Je pensais seulement que j'avançais sur la terre d'Afrique et qu'avec ses bras de géant elle me cueillerait. Le temps passait jusqu'à ce que j'aperçoive un troupeau d'éléphants avec des palmiers dressés sur le crâne, des girafes si grandes qu'elles mangeaient des morceaux de nuages, des chameaux pleins de coquelicots sur le dos ou de petits enfants noirs, les pieds palmés comme des grenouilles qui bondissaient sur moi pour m'embrasser – c'était juste un mirage.
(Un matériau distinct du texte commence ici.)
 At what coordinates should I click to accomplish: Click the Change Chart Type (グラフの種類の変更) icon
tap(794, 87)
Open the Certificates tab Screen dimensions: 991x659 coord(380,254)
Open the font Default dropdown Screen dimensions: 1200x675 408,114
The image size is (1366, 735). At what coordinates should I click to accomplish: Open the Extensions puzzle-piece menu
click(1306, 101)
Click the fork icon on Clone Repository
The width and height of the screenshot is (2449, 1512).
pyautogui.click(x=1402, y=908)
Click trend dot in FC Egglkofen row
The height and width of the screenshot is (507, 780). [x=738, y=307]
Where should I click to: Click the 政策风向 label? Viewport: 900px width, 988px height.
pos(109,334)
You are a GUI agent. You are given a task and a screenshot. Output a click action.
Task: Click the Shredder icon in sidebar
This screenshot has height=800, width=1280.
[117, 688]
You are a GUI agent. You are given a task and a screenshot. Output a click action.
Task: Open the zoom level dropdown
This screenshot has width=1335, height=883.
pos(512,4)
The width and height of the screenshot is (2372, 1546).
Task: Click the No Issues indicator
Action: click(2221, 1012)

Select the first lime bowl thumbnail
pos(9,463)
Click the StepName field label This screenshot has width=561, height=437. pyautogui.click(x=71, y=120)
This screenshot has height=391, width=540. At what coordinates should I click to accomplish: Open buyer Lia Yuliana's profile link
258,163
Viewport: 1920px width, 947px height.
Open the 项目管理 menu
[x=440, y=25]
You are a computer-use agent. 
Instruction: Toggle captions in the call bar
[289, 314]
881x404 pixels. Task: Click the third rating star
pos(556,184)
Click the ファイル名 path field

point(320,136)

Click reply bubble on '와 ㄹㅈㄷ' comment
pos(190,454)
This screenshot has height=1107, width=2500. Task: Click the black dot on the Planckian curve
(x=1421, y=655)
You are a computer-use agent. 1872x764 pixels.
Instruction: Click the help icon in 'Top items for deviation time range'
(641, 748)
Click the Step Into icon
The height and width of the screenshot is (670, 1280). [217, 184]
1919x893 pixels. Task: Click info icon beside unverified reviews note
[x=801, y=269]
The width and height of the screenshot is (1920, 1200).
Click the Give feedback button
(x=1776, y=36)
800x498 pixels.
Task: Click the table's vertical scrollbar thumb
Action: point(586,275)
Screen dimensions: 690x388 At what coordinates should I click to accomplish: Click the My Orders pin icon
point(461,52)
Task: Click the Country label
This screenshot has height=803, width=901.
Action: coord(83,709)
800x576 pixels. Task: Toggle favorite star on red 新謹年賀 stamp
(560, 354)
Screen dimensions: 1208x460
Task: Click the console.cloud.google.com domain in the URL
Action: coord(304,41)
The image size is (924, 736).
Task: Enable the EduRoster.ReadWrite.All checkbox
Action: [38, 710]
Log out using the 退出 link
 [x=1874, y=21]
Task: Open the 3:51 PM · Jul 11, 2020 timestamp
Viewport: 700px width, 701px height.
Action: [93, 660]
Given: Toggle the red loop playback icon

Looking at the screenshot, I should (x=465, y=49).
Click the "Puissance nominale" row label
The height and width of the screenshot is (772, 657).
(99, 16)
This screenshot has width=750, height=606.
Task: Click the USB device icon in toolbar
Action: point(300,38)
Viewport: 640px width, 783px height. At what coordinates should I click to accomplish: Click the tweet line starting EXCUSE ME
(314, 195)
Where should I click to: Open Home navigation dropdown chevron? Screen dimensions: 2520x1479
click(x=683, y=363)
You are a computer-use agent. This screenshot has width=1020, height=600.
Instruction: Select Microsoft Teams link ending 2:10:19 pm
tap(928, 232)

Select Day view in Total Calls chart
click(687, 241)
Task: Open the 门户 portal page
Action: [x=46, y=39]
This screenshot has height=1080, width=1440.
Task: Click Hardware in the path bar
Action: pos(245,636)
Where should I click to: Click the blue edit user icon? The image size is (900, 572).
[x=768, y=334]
Je dois dire qu'au cours de mon périple, je finis par rencontrer nombre de familles qui m'accueillirent tel un frère.
J'avais perdu la mémoire, et, quand ils me voyaient, je ne laissais personne toucher mon moteur. Les seuls mots qui sortaient de mes lèvres craquelées étaient DAKAR, DAKAR, DAKAR...
Très fort en mécanique, je trouvais ici où là des petits boulots. Jusqu'au jour où au fond d'une cour, je découvris une baignoire, et je ne pus dire pourquoi, j'avais enfin trouvé la carrosserie de mon nouveau véhicule. C'est vrai qu'y a-t-il de plus confortable que de traverser le désert dans une baignoire remplie d'eau !
Et je repris la course, traversant des villages, suivi par des centaines de bicyclettes où les éclats de rires me donnaient une force de rhinocéros d'une invincible tendresse.
Dans cette course, la mémoire me revint pour trouver mon chemin. Bientôt j'étais applaudi et les gens m'attendaient sur la route qui mène à Dakar. Oui, j'étais un retardataire, et alors ? Mais j'avais appris qu'on peut aussi voyager sans bouger et c'est précisément là que l'idée du DAKAR-DAKAR à vélo statique s'insinua dans mon esprit. J'allais organiser la première course à vélo qui sans avancer peut faire le tour du SENEGAL.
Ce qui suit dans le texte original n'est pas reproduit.